Fully decentralized systems and algorithms have recently become widely visible and mainstream due to P2P applications. However, in various fields of research decentralization and emergence have long been a topic of investigation. We review the history of decentralized and self-organizing algorithms to better understand their various motivations. Finally, we also discuss some main issues central to our discussion, such as the role of cooperation, dynamism, scale, and the topology of the communication network.

Reading material


Complex Networks

Large and distributed self-managing systems inevitably involve complex networks, either explicitly designed, or unexpected (emergent), if the system is not centrally controlled. We review some of the basic models of complex networks and their main properties.

Reading material

Lecture slides


Search: unstructured networks

The first real decentralized file sharing networks did not pay much attention to overlay network topology: for example, Gnutella used a relaxed approach allowing for self-organizing overlay construction, and flooding-based communication. Since no strict overlay topology is enforced, similar systems are often coined unstructured, although this terminology is somewhat misleading. Motivated by the initial success of Gnutella (and its subsequent evolution) we review the good and bad sides of working with unstructured networks and the techniques one can apply there including search protocols and different ways of adapting the system (replication, topology adaptation) that can substantially improve search performance. The overall conclusion is that (enhanced) unstructured systems are a viable and simple alternative with the only drawback of not being able to deal with rare (unpopular) items.

Reading material

Lecture slides


Search: structured networks

Problems with search protocols in unstructured networks include their inability to locate rare items and sometimes their lack of scalability.

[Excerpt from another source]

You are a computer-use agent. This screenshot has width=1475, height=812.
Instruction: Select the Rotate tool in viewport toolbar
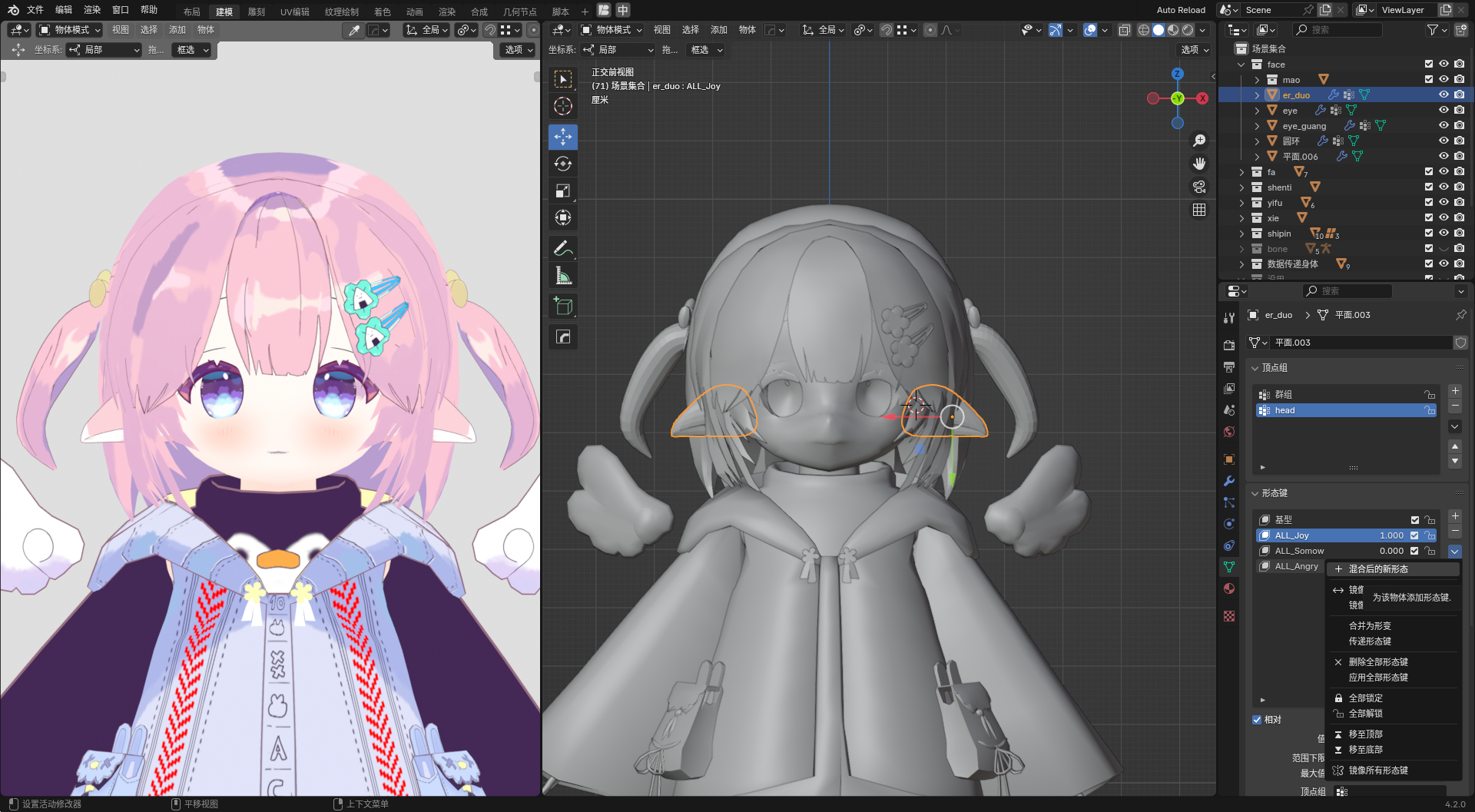(x=562, y=164)
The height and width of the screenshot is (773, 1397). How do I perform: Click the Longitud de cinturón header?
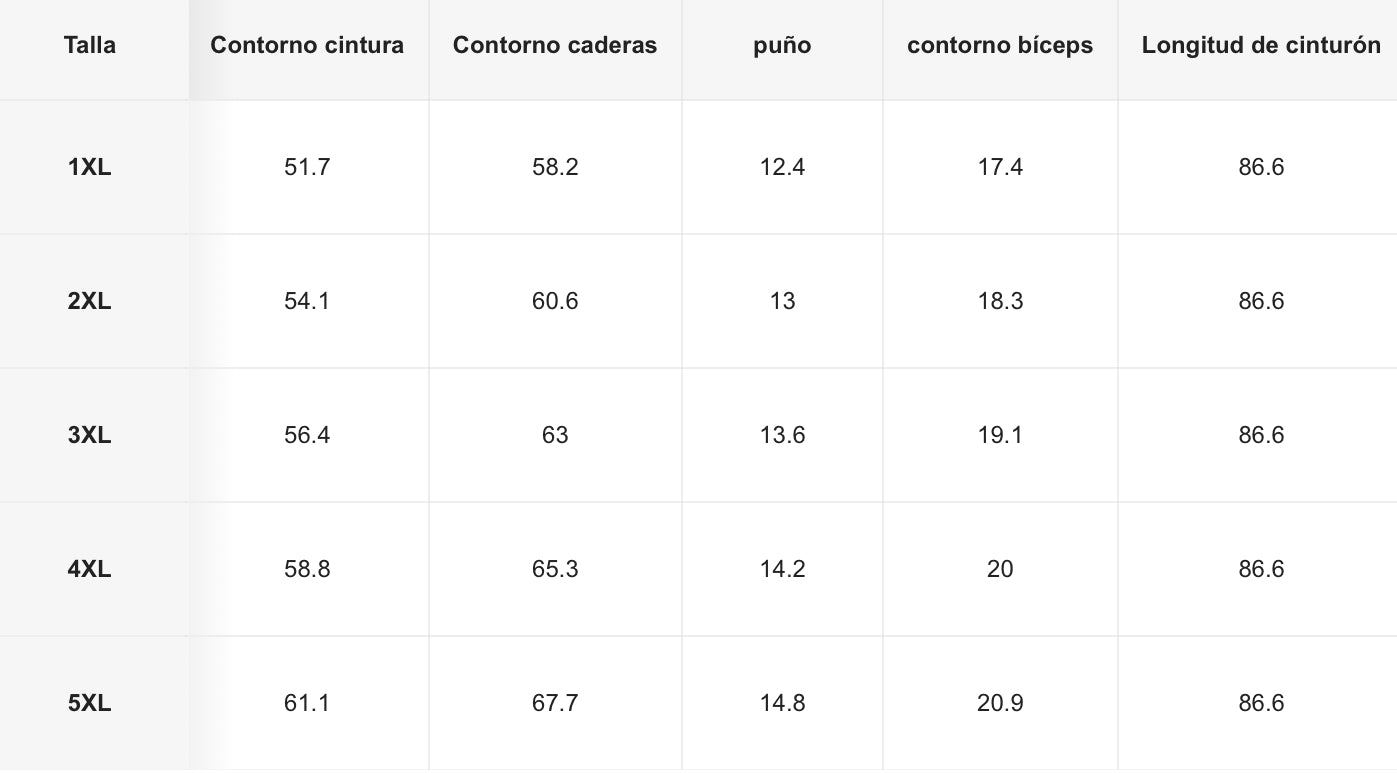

Partly to address these issues, and partly to support other applications than search, the distributed hash table (DHT) abstraction has been introduced which supports the storage of (key,value) pairs and their lookup based on the key. DHTs are based on self-organizing overlay networks in which the neighborhood relations are more strictly controlled than in unstructured networks. We will overview the DHT abstraction, the most well-known DHT protocols, and take a look at how they can be utilized for search. Finally, we conclude the discussion of search protocols with discussing approaches to combine the best parts of the unstructured and DHT worlds.

Reading material

Lecture slides


Cooperative Content Distribution

Locating content through search is only one side of the story. Content (large files, audio, video) also has to be actually delivered to the user. Besides search, content delivery is quickly becoming a fundamental issue in the Internet and in P2P networks. In particular, this is one of the applications where P2P protocols represent mainstream technology (for example, BitTorrent). Here decentralization and cooperation is the best way to go due to scalability and robustness issues, and their role is not simply to avoid legal trouble. We overview some of the basic approaches to P2P content delivery for both BitTorrent-style distribution of large files and streaming media.

Reading material

Lecture slides


Techniques for Hiding

Decentralized networks have a controversial application: hiding various activities and information from observers. We review two branches of this theme: botnets and anonym networks. In the former, criminals apply P2P technology to avoid detection of their activity and identity. In the latter, specialized P2P networks offer anonymity for users who wish to access Internet services that are indecent, prohibited or otherwise problematic. In this case the emphasis and intent is "white-hat" applications, such as protecting free speech, etc.

Reading material

Lecture slides


Home Projects

Students are required to do one home project. This will typically involve performing simulation experiments with the PeerSim simulator, except if the project is the real implementation of a particular protocol. Some possible topics for projects are listed below, but other topics are also acceptable (ask me if you have your own project idea). The PeerSim simulator is discussed in class, besides, you can find documentation on the PeerSim homepage. Try to solve problems on your own, but if you really get stuck, ask me.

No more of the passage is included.